[Material provided Boundary: Start]

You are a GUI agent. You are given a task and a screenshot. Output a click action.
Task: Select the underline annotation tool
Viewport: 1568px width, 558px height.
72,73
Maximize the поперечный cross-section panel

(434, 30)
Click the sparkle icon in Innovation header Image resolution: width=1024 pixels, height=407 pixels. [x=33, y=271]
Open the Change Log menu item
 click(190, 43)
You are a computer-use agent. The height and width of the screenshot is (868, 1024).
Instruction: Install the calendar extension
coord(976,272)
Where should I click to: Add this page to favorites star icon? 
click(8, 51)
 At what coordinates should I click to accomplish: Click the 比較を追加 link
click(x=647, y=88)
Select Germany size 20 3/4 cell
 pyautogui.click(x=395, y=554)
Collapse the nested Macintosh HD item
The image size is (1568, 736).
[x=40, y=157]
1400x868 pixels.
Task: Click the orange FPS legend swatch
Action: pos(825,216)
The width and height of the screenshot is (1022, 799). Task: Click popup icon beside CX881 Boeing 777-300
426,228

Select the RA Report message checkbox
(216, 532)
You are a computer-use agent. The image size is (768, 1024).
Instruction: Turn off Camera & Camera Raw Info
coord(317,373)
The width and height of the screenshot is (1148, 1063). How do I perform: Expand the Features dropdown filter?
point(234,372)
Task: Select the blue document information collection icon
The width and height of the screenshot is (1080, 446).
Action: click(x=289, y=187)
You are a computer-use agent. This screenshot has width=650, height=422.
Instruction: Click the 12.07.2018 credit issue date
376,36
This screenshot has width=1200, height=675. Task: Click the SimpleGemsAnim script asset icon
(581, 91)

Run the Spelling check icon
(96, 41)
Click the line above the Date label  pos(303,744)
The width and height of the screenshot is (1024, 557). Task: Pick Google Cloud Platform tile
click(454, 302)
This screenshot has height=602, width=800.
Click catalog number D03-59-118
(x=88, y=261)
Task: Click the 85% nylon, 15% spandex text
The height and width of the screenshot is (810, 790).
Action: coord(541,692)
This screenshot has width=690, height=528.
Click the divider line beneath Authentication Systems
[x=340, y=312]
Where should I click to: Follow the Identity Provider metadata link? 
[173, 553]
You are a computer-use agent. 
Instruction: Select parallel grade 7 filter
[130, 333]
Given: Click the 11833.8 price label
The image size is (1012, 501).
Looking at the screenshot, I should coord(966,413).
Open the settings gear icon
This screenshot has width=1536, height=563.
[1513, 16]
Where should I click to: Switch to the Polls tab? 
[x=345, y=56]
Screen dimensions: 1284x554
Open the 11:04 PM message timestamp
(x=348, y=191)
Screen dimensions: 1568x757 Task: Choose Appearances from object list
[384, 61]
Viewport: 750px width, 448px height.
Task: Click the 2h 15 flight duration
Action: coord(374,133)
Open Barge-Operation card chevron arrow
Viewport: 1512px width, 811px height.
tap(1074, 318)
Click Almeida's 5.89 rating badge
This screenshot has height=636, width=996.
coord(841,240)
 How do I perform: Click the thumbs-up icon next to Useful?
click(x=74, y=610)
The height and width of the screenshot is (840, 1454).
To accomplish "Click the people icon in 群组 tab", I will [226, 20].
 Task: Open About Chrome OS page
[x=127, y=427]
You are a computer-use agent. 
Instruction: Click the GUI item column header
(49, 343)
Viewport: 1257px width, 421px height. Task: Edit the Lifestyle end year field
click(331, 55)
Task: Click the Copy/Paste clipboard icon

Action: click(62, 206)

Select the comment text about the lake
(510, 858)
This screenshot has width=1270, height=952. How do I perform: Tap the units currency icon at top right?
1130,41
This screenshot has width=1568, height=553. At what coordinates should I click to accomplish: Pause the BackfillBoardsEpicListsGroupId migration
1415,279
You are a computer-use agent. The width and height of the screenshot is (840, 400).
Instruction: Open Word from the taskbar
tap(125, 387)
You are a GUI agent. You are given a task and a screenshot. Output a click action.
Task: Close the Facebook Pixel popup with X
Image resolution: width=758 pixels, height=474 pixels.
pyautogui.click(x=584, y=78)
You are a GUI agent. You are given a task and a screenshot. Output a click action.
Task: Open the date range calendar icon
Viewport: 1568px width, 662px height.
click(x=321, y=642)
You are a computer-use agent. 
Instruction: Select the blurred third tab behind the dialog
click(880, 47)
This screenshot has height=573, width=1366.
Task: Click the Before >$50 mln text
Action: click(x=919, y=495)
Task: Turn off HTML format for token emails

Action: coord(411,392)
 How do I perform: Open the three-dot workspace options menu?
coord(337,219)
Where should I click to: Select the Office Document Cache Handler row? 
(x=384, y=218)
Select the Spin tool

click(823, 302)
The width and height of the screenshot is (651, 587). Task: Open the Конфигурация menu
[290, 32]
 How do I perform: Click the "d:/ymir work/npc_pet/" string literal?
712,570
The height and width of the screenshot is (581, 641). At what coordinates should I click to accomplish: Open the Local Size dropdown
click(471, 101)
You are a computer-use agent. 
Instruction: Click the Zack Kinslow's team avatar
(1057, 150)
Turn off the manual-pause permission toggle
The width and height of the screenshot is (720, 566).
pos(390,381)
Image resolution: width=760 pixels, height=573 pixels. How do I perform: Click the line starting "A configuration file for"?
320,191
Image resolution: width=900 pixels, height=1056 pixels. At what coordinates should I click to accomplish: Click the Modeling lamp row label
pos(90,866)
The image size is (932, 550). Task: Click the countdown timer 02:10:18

[Material provided Boundary: End]

> _What to work on_: Starting at the first line of the records above, please copy each line exactly until you reach the line containing "Collapse the nested Macintosh HD item". Include that line and stop there.

> _Output of the task_:
You are a GUI agent. You are given a task and a screenshot. Output a click action.
Task: Select the underline annotation tool
Viewport: 1568px width, 558px height.
72,73
Maximize the поперечный cross-section panel

(434, 30)
Click the sparkle icon in Innovation header Image resolution: width=1024 pixels, height=407 pixels. [x=33, y=271]
Open the Change Log menu item
 click(190, 43)
You are a computer-use agent. The height and width of the screenshot is (868, 1024).
Instruction: Install the calendar extension
coord(976,272)
Where should I click to: Add this page to favorites star icon? 
click(8, 51)
 At what coordinates should I click to accomplish: Click the 比較を追加 link
click(x=647, y=88)
Select Germany size 20 3/4 cell
 pyautogui.click(x=395, y=554)
Collapse the nested Macintosh HD item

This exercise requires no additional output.